Parchment then accused Brown of refusing to pledge to cooperate with the state oversight board — as formally required as a condition of his hiring — and that “imperiled” the city’s ability to sign checks and pay its bills. She put her words into an email to the board, headed by the governor’s inspector general.

“Eddie Brown expressed anger and displeasure with [her] email because it exposed the fact that he was obstructing the city’s ability to pay its bills by refusing to cooperate with the state oversight board,” her suit said. “Eddie Brown expressed that he had disdain for the oversight board and did not wish staff to cooperate with [it].”

In the suit, Parchment also said Brown ordered his assistant city manager, William Green, to tell her in August “to stop” providing city information to the oversight board because there was a new “sheriff in town.”

More significant, the suit said Brown’s assistant manager told Parchment that she “must cease” gathering records for a new federal grand jury subpoena in the FBI corruption investigation. The assistant “directed and physically stopped [Parchment] and her staff from compiling records in response to the federal grand jury subpoena and told [her] that cooperating with the FBI and complying with the subpoena was ‘not important’ and must cease,” according to the suit.

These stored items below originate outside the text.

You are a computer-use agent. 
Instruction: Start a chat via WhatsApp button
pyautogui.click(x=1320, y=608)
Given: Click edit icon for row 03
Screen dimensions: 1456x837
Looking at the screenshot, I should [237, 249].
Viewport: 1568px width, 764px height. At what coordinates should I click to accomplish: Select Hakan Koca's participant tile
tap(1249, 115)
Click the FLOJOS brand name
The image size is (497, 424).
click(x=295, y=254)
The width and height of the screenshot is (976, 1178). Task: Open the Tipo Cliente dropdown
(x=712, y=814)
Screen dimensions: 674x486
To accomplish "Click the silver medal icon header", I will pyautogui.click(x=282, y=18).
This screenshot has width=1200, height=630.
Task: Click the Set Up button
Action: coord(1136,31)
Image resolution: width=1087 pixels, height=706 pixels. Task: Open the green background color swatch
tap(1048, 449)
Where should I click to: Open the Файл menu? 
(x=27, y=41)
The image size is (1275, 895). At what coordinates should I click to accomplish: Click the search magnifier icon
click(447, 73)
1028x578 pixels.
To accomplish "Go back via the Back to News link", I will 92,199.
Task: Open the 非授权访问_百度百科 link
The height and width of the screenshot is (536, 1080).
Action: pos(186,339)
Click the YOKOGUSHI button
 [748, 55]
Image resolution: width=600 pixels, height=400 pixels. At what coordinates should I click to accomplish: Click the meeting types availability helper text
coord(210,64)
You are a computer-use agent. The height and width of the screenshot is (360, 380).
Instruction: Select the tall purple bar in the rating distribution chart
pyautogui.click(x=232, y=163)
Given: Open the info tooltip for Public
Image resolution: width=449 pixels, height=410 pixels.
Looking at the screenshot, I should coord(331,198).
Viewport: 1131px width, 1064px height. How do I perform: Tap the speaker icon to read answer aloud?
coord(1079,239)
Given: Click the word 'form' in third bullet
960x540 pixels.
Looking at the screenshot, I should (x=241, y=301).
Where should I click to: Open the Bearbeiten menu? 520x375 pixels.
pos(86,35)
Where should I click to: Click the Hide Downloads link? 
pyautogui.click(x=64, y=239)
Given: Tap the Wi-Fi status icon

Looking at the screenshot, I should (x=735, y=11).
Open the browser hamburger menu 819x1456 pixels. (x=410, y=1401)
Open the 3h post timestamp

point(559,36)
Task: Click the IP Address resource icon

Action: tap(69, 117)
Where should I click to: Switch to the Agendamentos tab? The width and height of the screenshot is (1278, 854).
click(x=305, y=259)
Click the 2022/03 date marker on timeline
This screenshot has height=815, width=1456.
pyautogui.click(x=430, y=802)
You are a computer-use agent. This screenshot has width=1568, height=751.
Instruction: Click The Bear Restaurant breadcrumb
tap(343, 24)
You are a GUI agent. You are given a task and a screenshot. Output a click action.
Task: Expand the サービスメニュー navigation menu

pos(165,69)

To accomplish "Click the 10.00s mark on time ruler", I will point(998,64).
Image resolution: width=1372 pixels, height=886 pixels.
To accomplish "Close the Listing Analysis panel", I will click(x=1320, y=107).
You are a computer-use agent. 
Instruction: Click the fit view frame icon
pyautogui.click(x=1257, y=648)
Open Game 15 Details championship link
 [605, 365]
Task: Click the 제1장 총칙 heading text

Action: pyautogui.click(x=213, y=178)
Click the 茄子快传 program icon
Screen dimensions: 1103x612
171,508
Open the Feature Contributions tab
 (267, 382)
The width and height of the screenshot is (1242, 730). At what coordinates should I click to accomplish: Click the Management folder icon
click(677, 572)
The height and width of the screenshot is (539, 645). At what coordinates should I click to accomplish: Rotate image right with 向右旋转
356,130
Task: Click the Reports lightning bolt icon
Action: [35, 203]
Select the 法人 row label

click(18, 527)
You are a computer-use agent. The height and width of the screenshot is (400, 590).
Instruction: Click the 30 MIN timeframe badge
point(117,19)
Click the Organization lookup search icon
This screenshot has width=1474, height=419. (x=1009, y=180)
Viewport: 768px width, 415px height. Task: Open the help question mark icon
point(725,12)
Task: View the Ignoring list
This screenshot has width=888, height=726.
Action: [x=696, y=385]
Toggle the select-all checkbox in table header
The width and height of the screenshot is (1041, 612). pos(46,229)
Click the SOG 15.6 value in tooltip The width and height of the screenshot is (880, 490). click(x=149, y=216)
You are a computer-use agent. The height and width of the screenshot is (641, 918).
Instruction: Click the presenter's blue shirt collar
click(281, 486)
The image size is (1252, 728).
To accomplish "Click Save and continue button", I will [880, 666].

On Aug. 18, Parchment filed a complaint of retaliation and sought protection as a whistle-blower with local authorities in Miami-Dade County. On Aug. 22, Brown fired her as finance director, a job that paid $90,000 a year.

The following day, Parchment asked to be reinstated, saying in a memo that her termination was “illegal.” She accused Brown of firing her “in direct response to my participation in investigations and my refusal to break the law or violate policy.”

Her attorneys, Michael Pizzi, Douglas Jeffrey and David Reiner, issued a statement condemning the city manager’s actions: “Her honesty and integrity got her fired in a city government that does not value those principles.”